Yang enrolled in an Egypt study abroad course after serving on an Egyptian delegation that represented the Economic and Social Council at Model United Nations (Model UN). This year, Augsburg College offered a Model UN class, and its student delegates represented Egypt at the organization’s conference in New York City during May. Yang’s committee addressed the topic of sustainable development, and she expanded the knowledge she gained in the classroom by visiting the nation.

While on the study abroad trip, Yang and other students explored how grassroots civic engagement impacts modern Egypt following its largely youth-led 2011 revolution.

Egypt study abroad organizer Joe Underhill, associate professor and chair of political science, explained, “This was a golden opportunity to study social change. A number of students mentioned that they felt like they were watching history in the making, which was absolutely true.”
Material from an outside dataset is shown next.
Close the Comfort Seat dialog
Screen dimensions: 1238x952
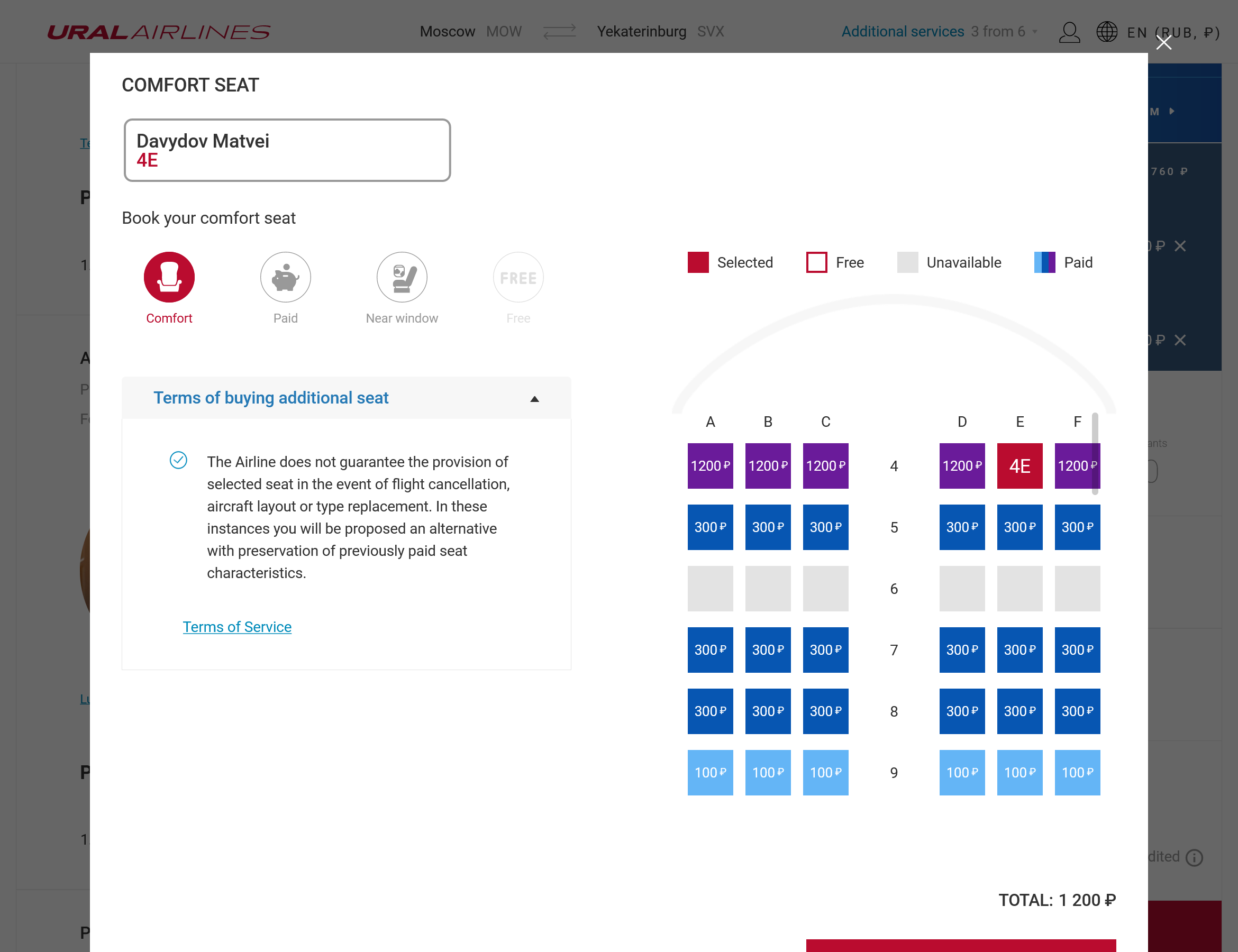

“The trip gave me better insight into Egypt’s politics,” Yang said. “What I learned during my research for Model UN was just a fraction of what I learned in Egypt. By meeting with nongovernmental organizations, I saw that the government has blocked its own people from taking the initiative to address problems in a sustainable way. If I had gone to Egypt before Model UN, I would’ve represented Egypt in a much better way.”

Yang would have strengthened her delegacy, she said, by highlighting the nation’s prominence within its region. “If I had represented Egypt at Model UN after the trip, I would have shown it as more of a leader of the Arab and African nations,” she said. “Although my partner and I knew that we were a leader in the region, I don’t think that we—as the Egyptian delegation—expressed that enough.”

Yang’s newly garnered savvy will not, however, go to waste. She discussed the issues Egypt faces in its conservation of natural resources in a trip follow-up presentation, and she plans to continue sharing the knowledge she gained during her college years and from the Egypt trip, specifically, for the rest of her life.

“Throughout my education at Augsburg I saw that what I learned in class related to real life,” Yang said. “By ending my Augsburg education with the trip, I broadened my view of the world in a way that makes me want to be involved in the future.”

Yang developed a love of traveling and passion for volunteering through her experiences at Augsburg. The Egypt trip sparked a desire to “see the world for what it is and not what I am told,” she said. “I want to travel to different countries to work and volunteer my time to help those in need. I want to have fun but also see that where I go and what I do changes someone’s life for the better.”

After witnessing the fluid nature of contemporary Egyptian society, Yang said she will implement changes in her daily life in the U.S. so that she can become a more engaged citizen and ensure that vital issues are brought to the surface in her own country, as well.

“During the trip I met many Egyptians who were not afraid to voice their opinion about the government and how they felt about changes,” she said. “The people found solutions to problems that the government could not solve. I was inspired by the energy of the Egyptian people. I don’t think I can continue through life without being inspired by the Augsburg mission because Augsburg gave me a better experience than I could have ever imagined.”